For a long time now I've had a Tuesday tradition for the game. I log in and try to cram in as many heroics as I can on my hunter that first day.
The reason I do that is because it seems like all the best players do their randoms that first day. I get good groups that all know what they are doing for the most part and I am not the only person in the group that can do over 20K. It makes for mostly event less runs that are fast and for the most part stress free.
I did not do that yesterday. I could not bring myself to do it yesterday. I am sick of trolls. If I never see a troll again it will be too soon. I have not even logged into any of my 5 troll characters in the past month. I've been learning to hate trolls which is sad because trolls are (were) pretty darn awesome.
Some might say that I could just do some normal heroics to mix things up but over all it is a waste of time. Most of the time the dungeons are roughly the same length (if you have a good zul group) and you get half the valor points and no crystals either. I have a saying I am quite found of. If you are going to do something, do it right. Doing it right is getting the most out of your time investment. That means doing zuls, like it or not.
I am so sick of the zuls and in turn it is making me hate the game in the same way it is making me hate the trolls. Not only did I not do my dungeons yesterday I did not even log in at all. I did not even log in to do my jewelcrafting dailies. I did not even consider logging in. I actually enjoyed not seeing any trolls this Tuesday.

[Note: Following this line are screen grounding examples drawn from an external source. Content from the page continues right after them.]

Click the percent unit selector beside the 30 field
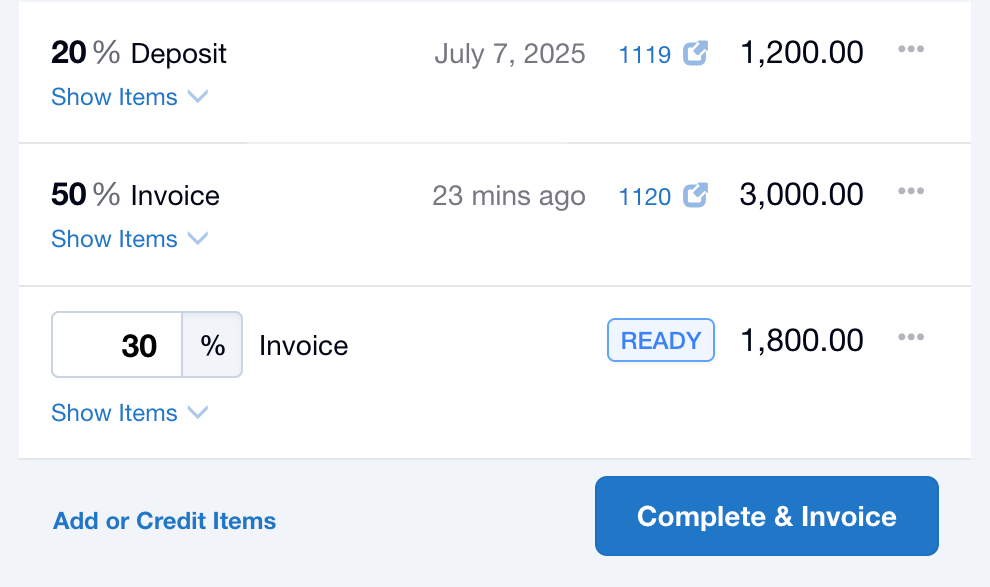 pos(212,344)
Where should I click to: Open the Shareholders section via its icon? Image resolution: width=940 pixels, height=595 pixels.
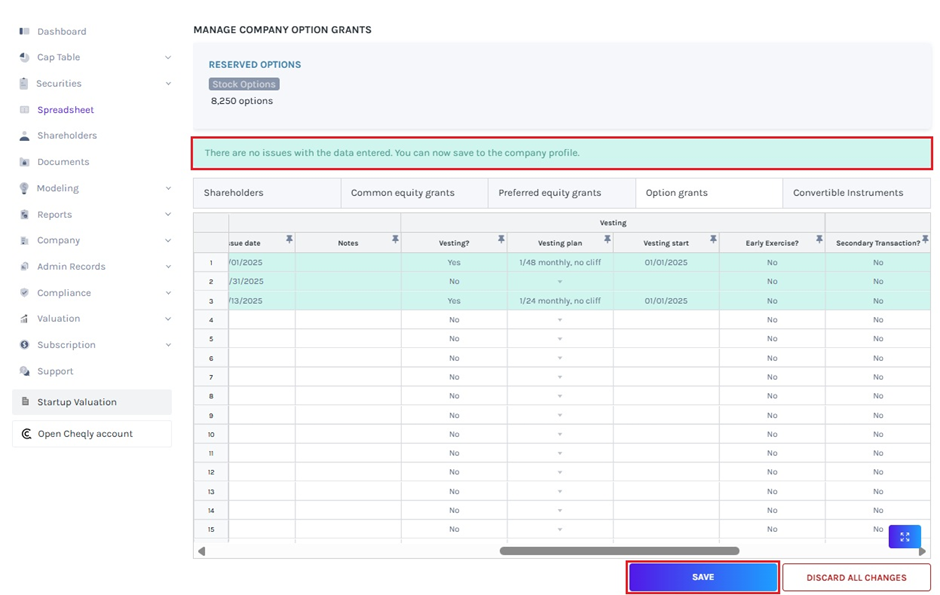[24, 135]
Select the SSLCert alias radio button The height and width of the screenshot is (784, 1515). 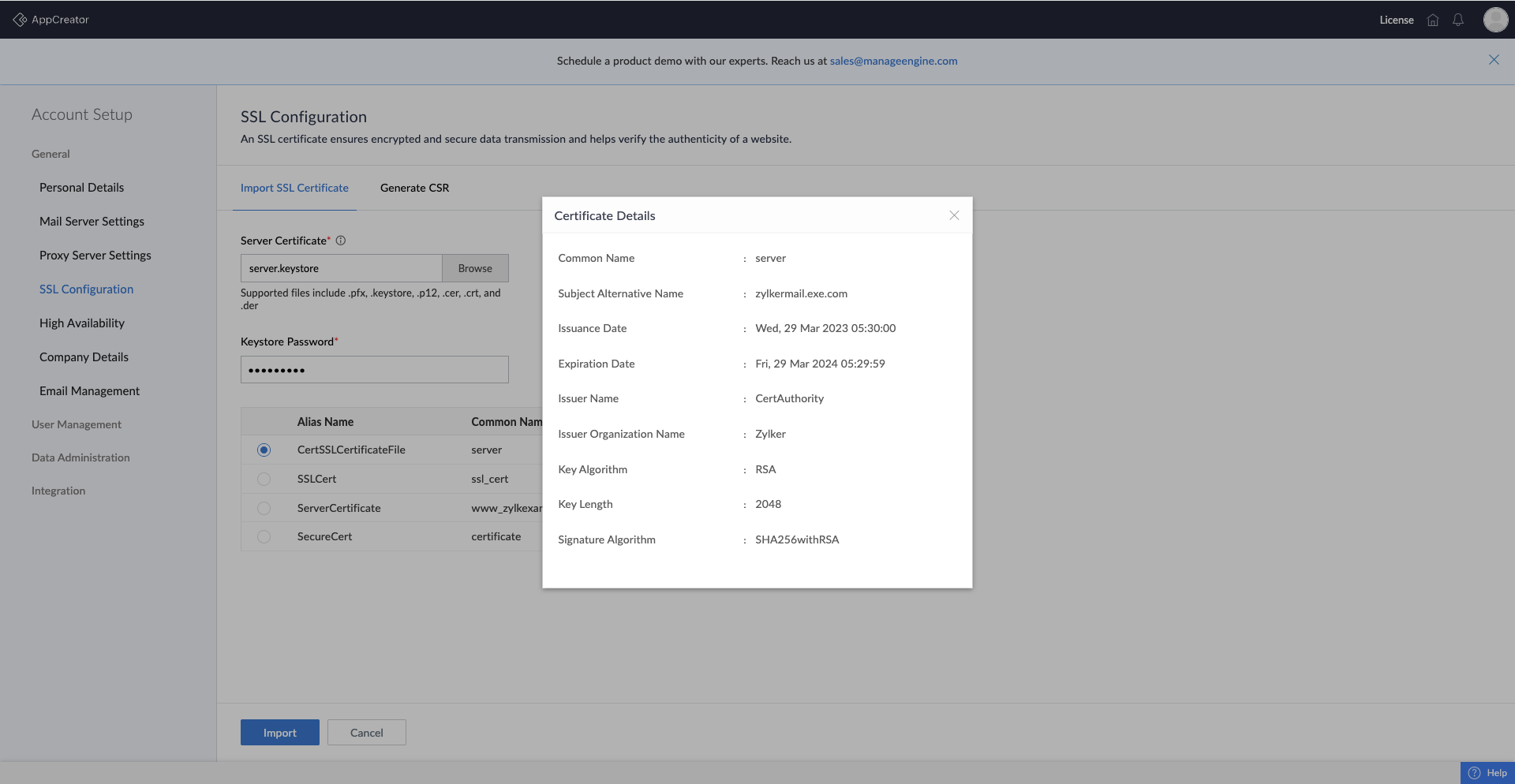point(264,480)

For the first time since I started playing I actively did not want to log in. Even when boredom hit me I always logged in. I always did at least my dailies and then moved along. I would log in and see if anyone needed some help, a low level run through, a tank for a random, a healer for a random, to do some dailies on a different character that I do not do them on often.

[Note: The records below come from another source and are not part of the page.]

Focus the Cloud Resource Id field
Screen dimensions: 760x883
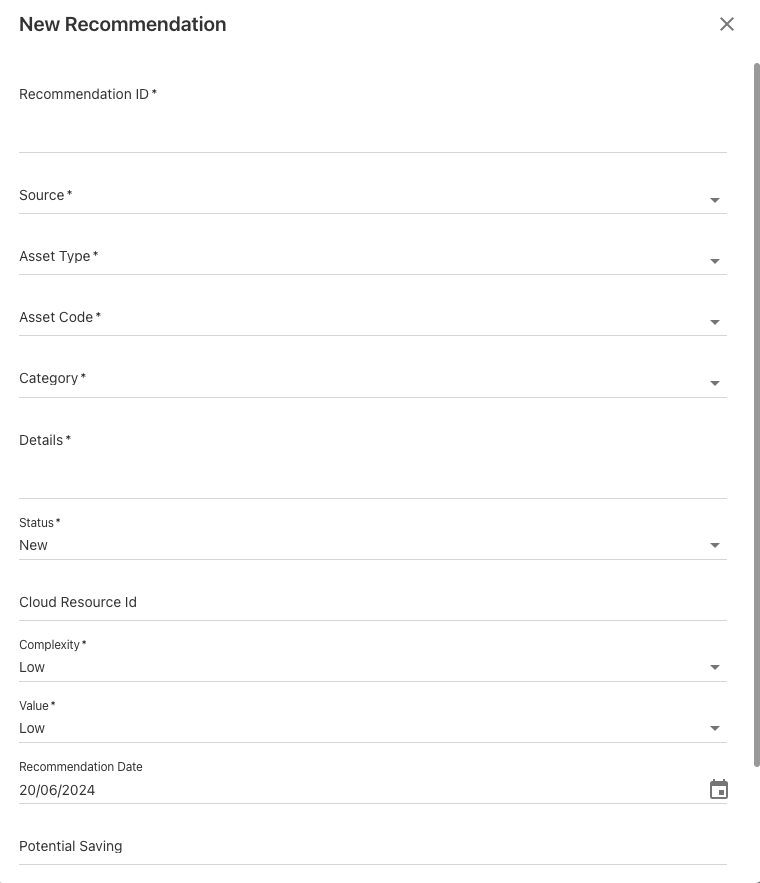pos(372,603)
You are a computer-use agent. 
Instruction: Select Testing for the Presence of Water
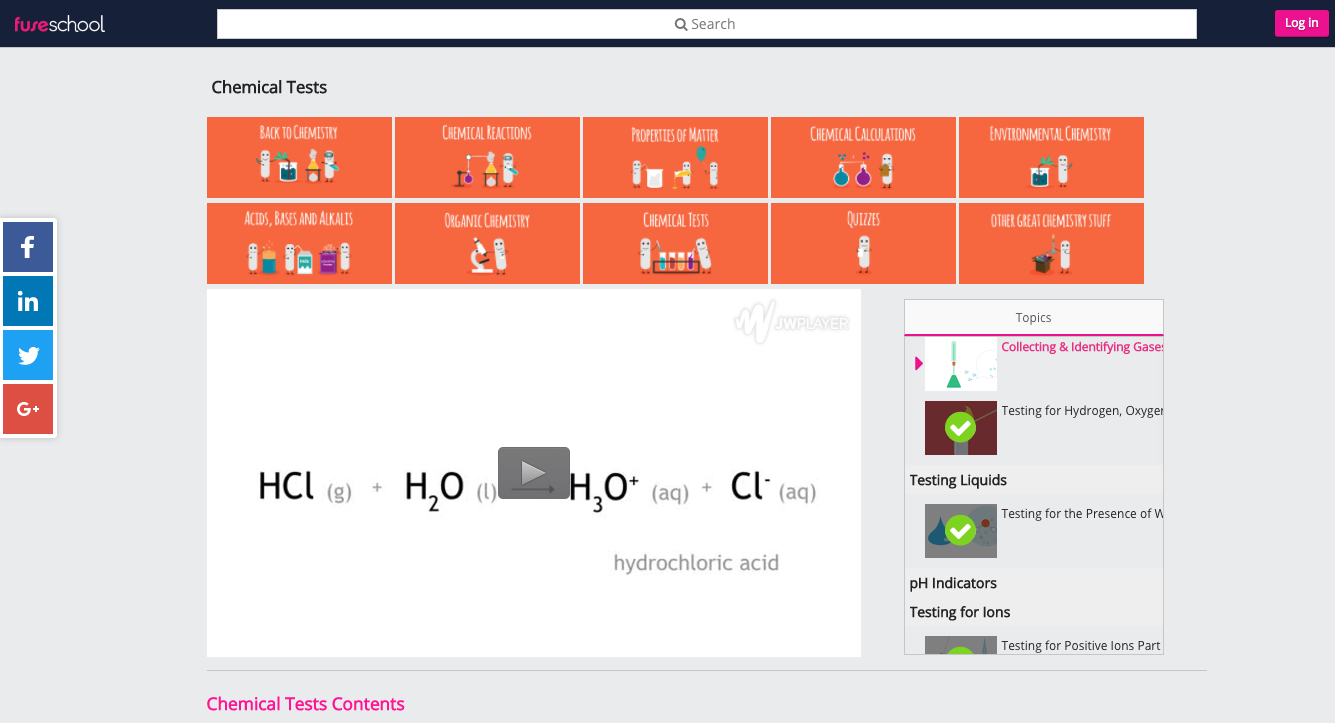point(1080,513)
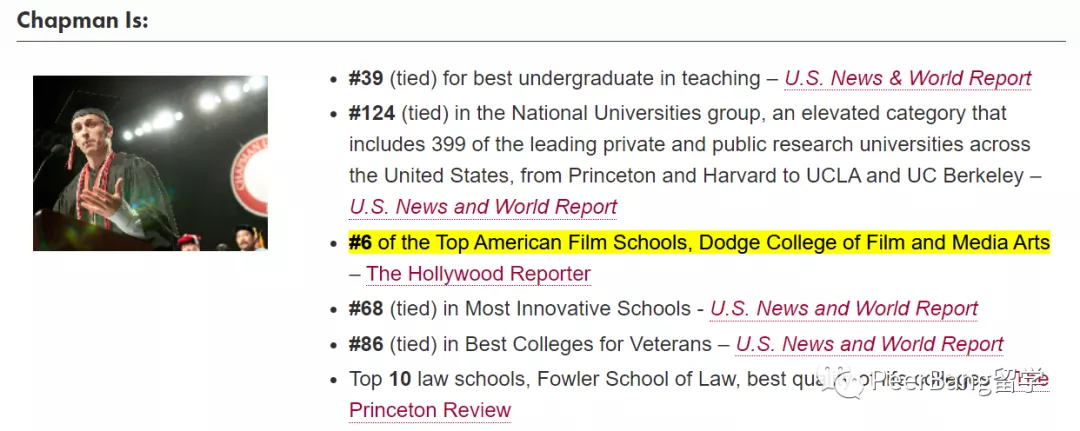Open U.S. News link for Best Colleges for Veterans
This screenshot has width=1080, height=431.
click(869, 344)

There was always something I could do to at least pass an hour of my free time I like to spend playing WoW. The trolls have beaten me down to the point that not only do I not want to log in to do the zuls I don't want to log in to do anything at all.
I will most likely jump back into the troll mix and do them later this week because I feel as if I have no choice as that is the only thing (non raiding) in the game to do where I can get my valor.
I am forced into doing it if I want valor. Like it or not. That is probably another reason I am beginning to hate the trolls. When you do things because you want to do them you enjoy it. When you start doing things because you feel you have to do it you start to hate it.
The difference between what you want to do and what you have to do is huge.
I started to feel like I had to do the zuls. The trolls where calling me. They where telling me that no matter what I was stuck with them and I would run the dungeon again 20 times this week, or more. They where mocking me with their jamaican laugh, mon. Telling me that I had no control of my game time any more. I could not enjoy myself. I had to do what I had to do, like it or not. The trolls thought they ruled me.
I showed them. I did not even log on last night. I did not do dailies. I did not run any zuls. I did not see any trolls.
No trolls laughing at me this time telling me I was stuck with them this time.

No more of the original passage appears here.